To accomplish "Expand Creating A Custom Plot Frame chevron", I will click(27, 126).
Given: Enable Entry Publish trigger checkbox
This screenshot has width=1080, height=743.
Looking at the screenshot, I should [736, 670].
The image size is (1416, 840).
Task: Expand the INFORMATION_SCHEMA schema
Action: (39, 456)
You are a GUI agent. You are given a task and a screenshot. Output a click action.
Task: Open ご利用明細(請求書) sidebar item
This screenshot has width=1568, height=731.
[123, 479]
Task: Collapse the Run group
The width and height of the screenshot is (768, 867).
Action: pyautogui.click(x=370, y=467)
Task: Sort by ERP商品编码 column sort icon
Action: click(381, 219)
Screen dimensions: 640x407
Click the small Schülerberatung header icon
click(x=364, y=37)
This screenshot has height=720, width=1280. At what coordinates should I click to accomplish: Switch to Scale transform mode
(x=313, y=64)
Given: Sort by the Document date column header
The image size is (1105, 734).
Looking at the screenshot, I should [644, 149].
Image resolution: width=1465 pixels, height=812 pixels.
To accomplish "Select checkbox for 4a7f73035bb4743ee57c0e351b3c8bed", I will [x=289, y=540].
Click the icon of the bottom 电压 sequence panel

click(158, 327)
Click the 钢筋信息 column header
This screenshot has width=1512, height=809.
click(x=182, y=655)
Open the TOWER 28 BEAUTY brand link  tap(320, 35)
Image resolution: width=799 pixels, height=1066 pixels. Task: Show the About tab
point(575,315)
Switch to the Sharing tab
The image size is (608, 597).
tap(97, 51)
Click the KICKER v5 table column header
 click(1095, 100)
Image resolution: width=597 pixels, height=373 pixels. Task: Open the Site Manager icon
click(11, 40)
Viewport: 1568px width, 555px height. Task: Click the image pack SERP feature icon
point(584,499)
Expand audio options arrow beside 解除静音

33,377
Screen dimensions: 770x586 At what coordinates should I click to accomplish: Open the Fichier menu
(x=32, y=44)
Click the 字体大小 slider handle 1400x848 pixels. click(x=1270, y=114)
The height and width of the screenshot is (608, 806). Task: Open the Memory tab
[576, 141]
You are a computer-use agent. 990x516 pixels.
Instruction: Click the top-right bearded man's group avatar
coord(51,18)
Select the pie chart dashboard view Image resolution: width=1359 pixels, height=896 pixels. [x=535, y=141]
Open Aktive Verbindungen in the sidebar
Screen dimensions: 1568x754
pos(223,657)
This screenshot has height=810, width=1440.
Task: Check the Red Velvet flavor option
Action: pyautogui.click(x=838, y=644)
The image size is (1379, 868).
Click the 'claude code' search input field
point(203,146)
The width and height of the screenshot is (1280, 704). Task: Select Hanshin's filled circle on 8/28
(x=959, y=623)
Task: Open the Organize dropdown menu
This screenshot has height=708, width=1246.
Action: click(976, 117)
--
**Instructions for the task**
Convert the lines from the start of the records above through the line containing "Action: (39, 456)" into a JSON list of strings, one string per line, leaving out any blank lines.

**Written reply**
[
  "To accomplish \"Expand Creating A Custom Plot Frame chevron\", I will click(27, 126).",
  "Given: Enable Entry Publish trigger checkbox",
  "This screenshot has width=1080, height=743.",
  "Looking at the screenshot, I should [736, 670].",
  "The image size is (1416, 840).",
  "Task: Expand the INFORMATION_SCHEMA schema",
  "Action: (39, 456)"
]